» **WHAT IS NEEDED**:
Would you print all of the entries word for word?

---- EXTRACTED DATA

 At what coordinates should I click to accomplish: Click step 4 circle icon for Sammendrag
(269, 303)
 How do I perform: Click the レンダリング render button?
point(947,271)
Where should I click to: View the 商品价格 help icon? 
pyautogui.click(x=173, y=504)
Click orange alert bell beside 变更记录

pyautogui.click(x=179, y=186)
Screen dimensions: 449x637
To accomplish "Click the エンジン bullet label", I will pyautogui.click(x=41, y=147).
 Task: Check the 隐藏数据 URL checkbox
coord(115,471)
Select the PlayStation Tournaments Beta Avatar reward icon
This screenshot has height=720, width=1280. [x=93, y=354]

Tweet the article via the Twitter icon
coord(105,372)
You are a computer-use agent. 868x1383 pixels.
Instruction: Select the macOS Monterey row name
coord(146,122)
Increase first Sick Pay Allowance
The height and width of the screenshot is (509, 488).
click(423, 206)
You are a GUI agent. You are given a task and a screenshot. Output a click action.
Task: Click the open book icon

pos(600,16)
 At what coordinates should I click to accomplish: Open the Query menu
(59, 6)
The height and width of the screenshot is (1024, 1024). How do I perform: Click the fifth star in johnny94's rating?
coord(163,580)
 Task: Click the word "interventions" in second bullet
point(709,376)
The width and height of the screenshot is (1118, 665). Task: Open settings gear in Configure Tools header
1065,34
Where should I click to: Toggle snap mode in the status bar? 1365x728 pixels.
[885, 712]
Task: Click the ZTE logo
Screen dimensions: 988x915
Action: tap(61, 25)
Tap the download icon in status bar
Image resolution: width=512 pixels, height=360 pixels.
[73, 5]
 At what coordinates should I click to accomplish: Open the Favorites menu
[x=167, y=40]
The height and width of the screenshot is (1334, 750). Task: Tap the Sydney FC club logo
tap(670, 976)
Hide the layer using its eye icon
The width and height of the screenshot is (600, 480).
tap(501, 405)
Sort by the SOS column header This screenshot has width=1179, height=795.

--------

» **RESPONSE TO THE TASK**:
 At what coordinates should I click to accomplish: Click step 4 circle icon for Sammendrag
(269, 303)
 How do I perform: Click the レンダリング render button?
point(947,271)
Where should I click to: View the 商品价格 help icon? 
pyautogui.click(x=173, y=504)
Click orange alert bell beside 变更记录

pyautogui.click(x=179, y=186)
Screen dimensions: 449x637
To accomplish "Click the エンジン bullet label", I will pyautogui.click(x=41, y=147).
 Task: Check the 隐藏数据 URL checkbox
coord(115,471)
Select the PlayStation Tournaments Beta Avatar reward icon
This screenshot has height=720, width=1280. [x=93, y=354]

Tweet the article via the Twitter icon
coord(105,372)
You are a computer-use agent. 868x1383 pixels.
Instruction: Select the macOS Monterey row name
coord(146,122)
Increase first Sick Pay Allowance
The height and width of the screenshot is (509, 488).
click(423, 206)
You are a GUI agent. You are given a task and a screenshot. Output a click action.
Task: Click the open book icon

pos(600,16)
 At what coordinates should I click to accomplish: Open the Query menu
(59, 6)
The height and width of the screenshot is (1024, 1024). How do I perform: Click the fifth star in johnny94's rating?
coord(163,580)
 Task: Click the word "interventions" in second bullet
point(709,376)
The width and height of the screenshot is (1118, 665). Task: Open settings gear in Configure Tools header
1065,34
Where should I click to: Toggle snap mode in the status bar? 1365x728 pixels.
[885, 712]
Task: Click the ZTE logo
Screen dimensions: 988x915
Action: tap(61, 25)
Tap the download icon in status bar
Image resolution: width=512 pixels, height=360 pixels.
[73, 5]
 At what coordinates should I click to accomplish: Open the Favorites menu
[x=167, y=40]
The height and width of the screenshot is (1334, 750). Task: Tap the Sydney FC club logo
tap(670, 976)
Hide the layer using its eye icon
The width and height of the screenshot is (600, 480).
tap(501, 405)
Sort by the SOS column header This screenshot has width=1179, height=795.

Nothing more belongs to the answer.